Combine the olive oil and herbs in a bowl.

Step 2

Heat the canola oil in a large cast iron skillet over medium high heat, add the bacon and cook until crisp, about 8 minutes. Transfer the bacon to a plate lined with paper towels to drain. Reserve the bacon pan drippings. Add the bacon to the herb oil, season with salt and pepper, and set aside.

Step 3

Heat the bacon drippings in the cast-iron skillet over medium heat. Add the onion and cook until soft, 4 to 5 minutes. Stir in the garlic and cook about 30 seconds.

Step 4

Meanwhile, toss the sweet potatoes, Brussels sprouts and turkey in a large bowl and season with salt and pepper. Increase the heat to medium-high. Add the potato mixture, stir once to incorporate the onion and garlic, and then press firmly with a spatula against the bottom of the pan. Cook, pressing occasionally, until the bottom is browned and crispy, about 4 minutes, reducing the heat if the mixture starts to get too dark. (If the mixture seems dry, add some butter around the edges.)

Step 5

Once the bottom is browned and crispy, flip the hash in chunks and press again to brown some of the top side.

Step 6

While the hash is cooking, bring about 4 inches of water to a simmer in a deep skillet.

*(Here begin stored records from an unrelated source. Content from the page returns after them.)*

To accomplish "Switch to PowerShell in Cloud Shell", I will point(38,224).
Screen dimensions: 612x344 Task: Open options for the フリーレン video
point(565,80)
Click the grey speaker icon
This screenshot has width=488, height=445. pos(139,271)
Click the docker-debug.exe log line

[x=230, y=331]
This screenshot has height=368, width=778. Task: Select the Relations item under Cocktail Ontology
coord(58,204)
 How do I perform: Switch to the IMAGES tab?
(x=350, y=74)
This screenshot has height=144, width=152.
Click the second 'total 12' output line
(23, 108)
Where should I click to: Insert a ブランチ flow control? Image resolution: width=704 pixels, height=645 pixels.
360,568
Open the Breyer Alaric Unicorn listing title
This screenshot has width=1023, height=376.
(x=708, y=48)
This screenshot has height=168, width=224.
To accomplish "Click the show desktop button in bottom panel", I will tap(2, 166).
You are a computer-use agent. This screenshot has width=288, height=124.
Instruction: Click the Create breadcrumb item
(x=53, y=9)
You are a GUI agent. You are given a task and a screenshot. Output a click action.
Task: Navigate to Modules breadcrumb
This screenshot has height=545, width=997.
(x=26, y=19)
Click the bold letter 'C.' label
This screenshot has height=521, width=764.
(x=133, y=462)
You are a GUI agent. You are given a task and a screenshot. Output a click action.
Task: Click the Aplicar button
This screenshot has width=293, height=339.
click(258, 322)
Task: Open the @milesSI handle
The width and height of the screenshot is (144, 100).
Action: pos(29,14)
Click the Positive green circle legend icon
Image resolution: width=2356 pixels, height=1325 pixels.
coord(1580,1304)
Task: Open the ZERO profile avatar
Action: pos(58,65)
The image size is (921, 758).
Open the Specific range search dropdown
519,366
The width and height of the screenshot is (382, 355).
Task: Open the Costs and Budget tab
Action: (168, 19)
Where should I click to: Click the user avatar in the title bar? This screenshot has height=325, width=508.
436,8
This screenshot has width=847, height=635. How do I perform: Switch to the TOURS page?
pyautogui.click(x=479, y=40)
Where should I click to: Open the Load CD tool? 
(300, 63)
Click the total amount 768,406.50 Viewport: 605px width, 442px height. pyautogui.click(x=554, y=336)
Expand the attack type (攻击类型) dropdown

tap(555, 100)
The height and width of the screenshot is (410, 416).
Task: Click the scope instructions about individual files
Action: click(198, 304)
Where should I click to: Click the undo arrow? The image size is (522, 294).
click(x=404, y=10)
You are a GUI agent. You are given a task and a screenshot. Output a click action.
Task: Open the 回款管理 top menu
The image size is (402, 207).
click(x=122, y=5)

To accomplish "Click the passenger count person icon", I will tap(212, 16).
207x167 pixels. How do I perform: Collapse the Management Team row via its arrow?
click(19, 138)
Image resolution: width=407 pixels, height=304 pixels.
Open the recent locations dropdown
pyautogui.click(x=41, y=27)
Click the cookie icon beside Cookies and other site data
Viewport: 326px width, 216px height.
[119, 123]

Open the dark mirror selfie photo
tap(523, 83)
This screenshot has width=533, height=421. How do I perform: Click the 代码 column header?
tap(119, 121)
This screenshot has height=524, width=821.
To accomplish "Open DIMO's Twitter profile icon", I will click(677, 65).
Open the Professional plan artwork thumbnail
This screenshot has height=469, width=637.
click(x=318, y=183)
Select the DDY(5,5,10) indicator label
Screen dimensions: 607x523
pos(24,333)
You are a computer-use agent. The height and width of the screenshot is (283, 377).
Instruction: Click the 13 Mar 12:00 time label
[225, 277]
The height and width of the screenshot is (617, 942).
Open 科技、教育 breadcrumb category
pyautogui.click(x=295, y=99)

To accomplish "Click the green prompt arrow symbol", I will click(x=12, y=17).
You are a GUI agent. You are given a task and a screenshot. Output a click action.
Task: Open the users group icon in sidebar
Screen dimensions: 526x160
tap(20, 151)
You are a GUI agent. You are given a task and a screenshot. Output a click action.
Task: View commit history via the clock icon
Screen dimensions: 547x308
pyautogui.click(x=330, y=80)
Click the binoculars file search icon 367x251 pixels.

Add the vinegar. Break each egg into a separate ramekin. Slip the eggs into the water and cook until the whites are set and the yolks still runny, about 4 minutes.

Step 7

Right before the eggs are done, divide the hash among 4 or 6 plates. Remove each egg with a slotted spoon, blot it dry on a clean side towel, and put it on top of the hash. Drizzle each serving with some bacon-herb oil and serve.